Look, guys, I’ve thought long and hard on this one, and I’m not in a mood to mince words— the idea that this phenomenon reflects some kind of global sentience acting up against us is insane. Nature isn’t a thing. We made it up around the same time we plucked the forbidden fruit and it taught us how to make concrete and calculators. (I’m not being literal. A fruit didn’t do that. We did that.) And I don’t mean just conceptually either— we made the natural world what it is physically through killing things and farming things and doing the stuff we as people do by being alive. Just like all life. There isn’t a man vs. nature— that ‘Gaia hypothesis’ a bunch of musty assholes have been floating as a way to conceptualize a physical world system going into absolute revolt is so ludicrous I can’t believe we’re discussing it— in a serious conversation— with a JCO advisory board.

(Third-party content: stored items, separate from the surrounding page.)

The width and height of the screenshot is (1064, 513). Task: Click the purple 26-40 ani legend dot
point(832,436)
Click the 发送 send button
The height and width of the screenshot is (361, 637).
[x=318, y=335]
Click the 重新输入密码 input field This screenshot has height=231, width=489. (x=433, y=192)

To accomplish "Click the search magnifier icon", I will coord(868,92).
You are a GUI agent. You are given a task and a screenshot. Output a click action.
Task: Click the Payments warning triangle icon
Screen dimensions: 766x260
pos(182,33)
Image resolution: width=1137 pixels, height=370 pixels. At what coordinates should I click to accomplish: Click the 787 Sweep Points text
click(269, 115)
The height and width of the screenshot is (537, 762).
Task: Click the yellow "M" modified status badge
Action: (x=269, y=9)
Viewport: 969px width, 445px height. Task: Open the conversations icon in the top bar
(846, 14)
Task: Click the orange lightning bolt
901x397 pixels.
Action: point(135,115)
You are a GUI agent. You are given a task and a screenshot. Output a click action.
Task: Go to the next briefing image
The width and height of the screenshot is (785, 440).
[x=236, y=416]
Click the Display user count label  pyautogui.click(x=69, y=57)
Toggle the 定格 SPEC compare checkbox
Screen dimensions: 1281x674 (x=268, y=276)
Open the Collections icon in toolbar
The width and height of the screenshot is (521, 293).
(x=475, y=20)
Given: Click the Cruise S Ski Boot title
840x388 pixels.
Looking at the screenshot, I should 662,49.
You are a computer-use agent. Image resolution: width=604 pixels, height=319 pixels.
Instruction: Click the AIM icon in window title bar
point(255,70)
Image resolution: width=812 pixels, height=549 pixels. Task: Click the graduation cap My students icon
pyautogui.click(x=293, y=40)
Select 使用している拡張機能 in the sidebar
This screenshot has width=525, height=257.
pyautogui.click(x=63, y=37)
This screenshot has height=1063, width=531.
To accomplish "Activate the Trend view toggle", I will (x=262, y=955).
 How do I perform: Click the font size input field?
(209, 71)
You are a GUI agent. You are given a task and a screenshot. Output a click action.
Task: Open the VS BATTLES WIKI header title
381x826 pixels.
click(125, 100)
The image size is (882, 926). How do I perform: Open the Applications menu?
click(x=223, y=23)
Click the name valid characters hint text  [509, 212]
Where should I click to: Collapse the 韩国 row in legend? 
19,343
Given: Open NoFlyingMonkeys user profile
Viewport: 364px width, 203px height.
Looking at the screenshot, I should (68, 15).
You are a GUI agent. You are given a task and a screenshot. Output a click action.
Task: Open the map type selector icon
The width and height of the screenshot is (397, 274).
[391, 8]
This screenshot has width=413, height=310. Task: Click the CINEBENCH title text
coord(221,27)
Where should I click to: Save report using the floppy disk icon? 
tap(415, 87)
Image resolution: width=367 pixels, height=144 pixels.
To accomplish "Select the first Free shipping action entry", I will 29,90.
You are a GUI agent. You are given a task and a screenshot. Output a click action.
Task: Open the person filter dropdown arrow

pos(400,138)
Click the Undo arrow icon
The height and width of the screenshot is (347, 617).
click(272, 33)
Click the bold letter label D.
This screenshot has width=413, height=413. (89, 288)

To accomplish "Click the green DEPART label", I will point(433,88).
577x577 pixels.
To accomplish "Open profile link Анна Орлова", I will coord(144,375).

You’d just have to prove too many things to show that the ecosphere is somehow sentient in a way that’s separate from us to account for this phenomenon. I’m not being a stupid turn-of-the-millennium Dawkinsian cunt about this. Frankly what offends me isn’t the mother earth idiot buggery of the idea— though that is, I’ll say, extremely stupid. No, it’s the lack of sophistication. Like the only way we can think about this fucking world is ‘what if it was just like our brain but bigger?’ As if somehow our noggins are the blueprint for the universe. Fucking stupid.


[Dialogue omitted.]


Yes. The phenomenon centers around population centers. Spreads from them like cracks a bullet might make in a mirror. That doesn’t make us the target— it makes us the center. Assuming that the center is the only factor in a phenomenon is so just fucking stupid I can’t even explain it to your stupid asses. It’s like saying a hurricane’s eye is what drives the storm. Just pick up a fucking book once in a while, one that wasn’t written by some fuckwit with a management degree. Other species have caused massive ecological changes before. Tremendous ones. We wouldn’t be breathing the fucking atmosphere if they hadn’t done it before. No, no— we aren’t the victim of a planet getting revenge or cosmological antibodies attacking us or some extraterrestrial intelligence— we’re embedded in the process. A component of it. Inseparable from it.


[Dialogue omitted.]


Why are they targeting us? Please listen to what I’m saying. They aren’t.


[Dialogue omitted.]


What about the new polar bears?


[Dialogue omitted.]


Look— to get a provisional understanding— to get close to a provisional understanding— of what’s going on here, we need to get back to first principles of the study of nature. No not natural selection asshole. We had ten thousand years before that crock’s interregnum of ideological torpor. No, team, we’re talking about first principles. We’re talking about ritual.


[Dialogue omitted.]


Intoxicated? I’m high as fuck. I don’t understand how or why you insist that I need to be sober for these idiotic luncheons when if you used your fucking eyes I wouldn’t need to explain a thing to you.


[Comment inaudible.]


What was that Pendleton? Grow a notochord and say that over your breath. I need to know what I’m working with.


DETERMINATION: No disciplinary action needed.


Notes: We kindly ask all members of staff to not waste our time with reports of Colonel Ashbrecht’s behaviour. Please be patient. His work is important and his behaviour is the product of a difficult upbringing. Thank you for your understanding.